Nous assistons à la scène en pleine lumière, les lampes n’étant pas éteintes, peut-être à la demande des photographes.

Après les minutes d’obscurité, éclate la fanfare de gongs et de tam-tams. L’officiant court trois fois autour du temple, suivi par une cohorte criant à tue- tête et frappant sur des vans de bambou pour chasser les mauvais esprits et la guigne. Après le rite ésotérique, il était permis à tous de se livrer aux ébats sexuels dans la Forêt de Canaris. Les filles qui concevaient cette nuit étaient considérées comme privilégiées : le village organisait leur mariage, on n’exigeait pas d’elles les arrhes matrimoniales.
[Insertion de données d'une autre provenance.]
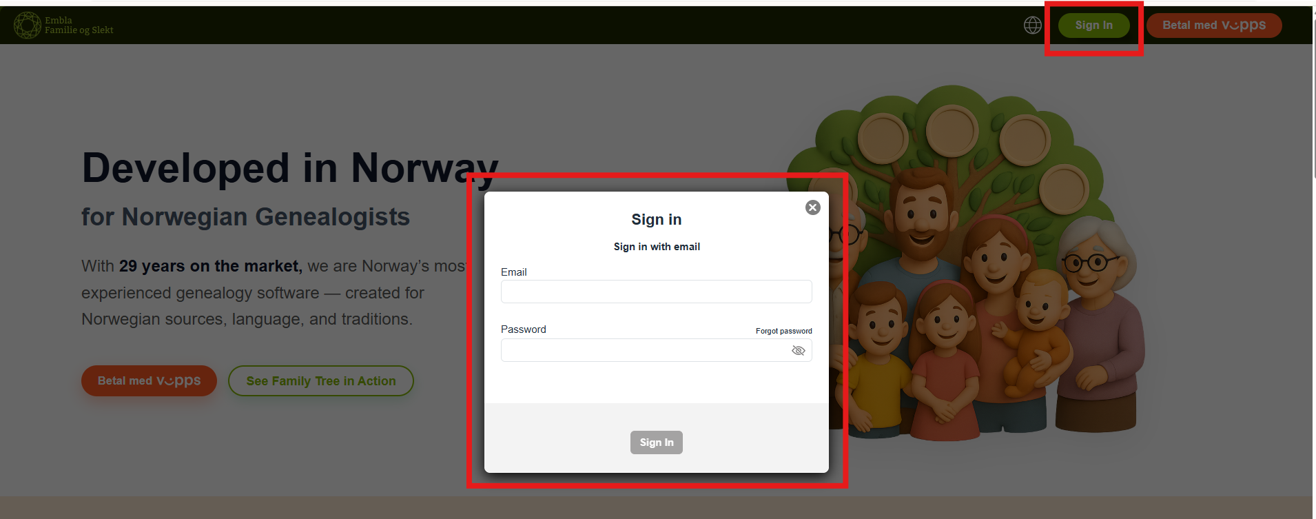Open See Family Tree in Action
This screenshot has width=1316, height=519.
(321, 381)

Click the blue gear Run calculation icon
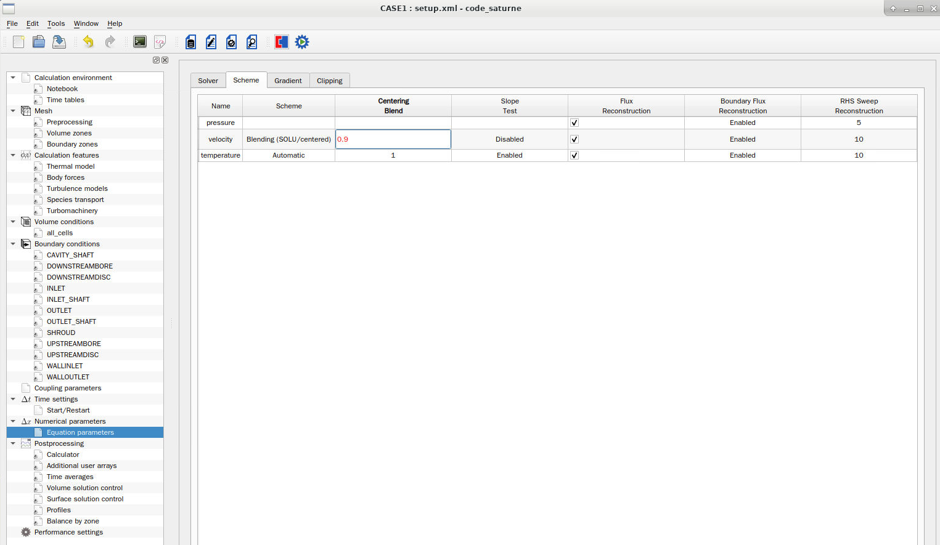point(302,42)
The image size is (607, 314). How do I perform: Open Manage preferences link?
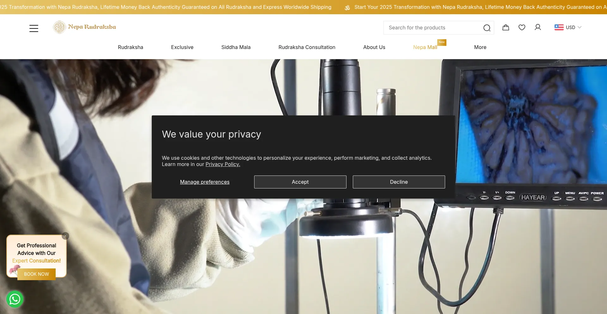pos(205,182)
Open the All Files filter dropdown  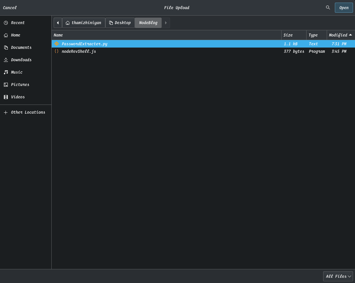[x=338, y=276]
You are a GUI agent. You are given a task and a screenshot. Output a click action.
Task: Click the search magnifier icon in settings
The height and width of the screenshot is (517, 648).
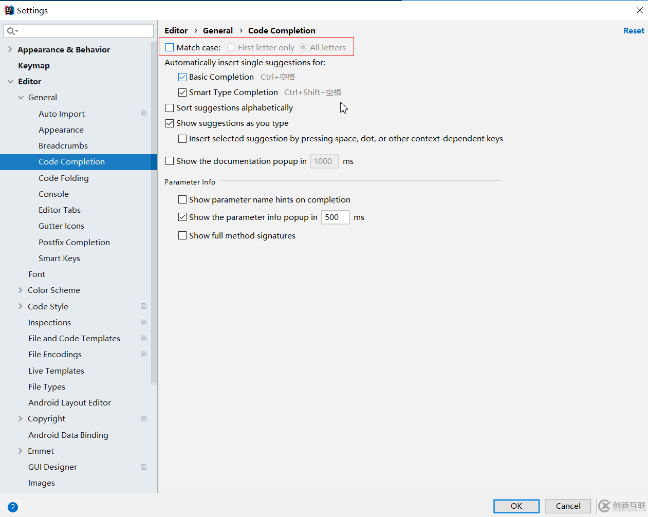click(x=11, y=31)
Une cérémonie très originale

La cérémonie ésotérique est accompagnée d’un sketch comique, les «quatre catégories sociales» (Tu dân) : le Lettré (représenté par le maître d’école), le Cultivateur (l’Empereur mythique Thuân labourant), l’Artisan (le scieur, le pêcheur) et le Commerçant (la vendeuse de printemps). La pièce tourne en ridicule la société féodale, fortement confucianisée, à son déclin, ce qui a suggéré au folkloriste Phan Dang Nhât de situer son origine au début des temps modernes.
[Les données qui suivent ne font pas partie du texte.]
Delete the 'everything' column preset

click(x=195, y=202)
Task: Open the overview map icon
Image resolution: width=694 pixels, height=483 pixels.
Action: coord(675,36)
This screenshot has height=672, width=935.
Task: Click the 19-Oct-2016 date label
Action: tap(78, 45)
Il est évident que l’esprit du culte ésotérique de Tràm datant des temps primitifs continue à inspirer les «quatre catégories sociales» plusieurs dizaines de siècles après. Le musicien Duong Dinh Minh Son montre que les paroles chantées reviennent sans cesse aux images de la copulation sacrée : la scie et le ciseau du charpentier, le pinceau et l’écritoire du maître d’école, le soc et le manche de la charrue... évoquent les organes sexuels de l’homme et de la femme. Nombreux sont des vers hantés par la copulation sacrée :

«Ami, puisse-je devenir le soc
Et toi le manche de la charrue pour m’enfourcher sans retard»
«L’homme s’est acquis une rizière à trois talus ;
Qu’il ne laisse pas autrui apporter un filet pour prendre ses poissons».

Les cérémonies et fêles relèvent du culte de la fécondité qui a fait son apparition aux temps primitifs dans de nombreuses régions du monde. On croyait que les organes sexuels humains étaient doués d’un pouvoir magique qui, communiqué aux plantes et aux animaux, pourraient provoquer une bonne récolte et une abondante procréation.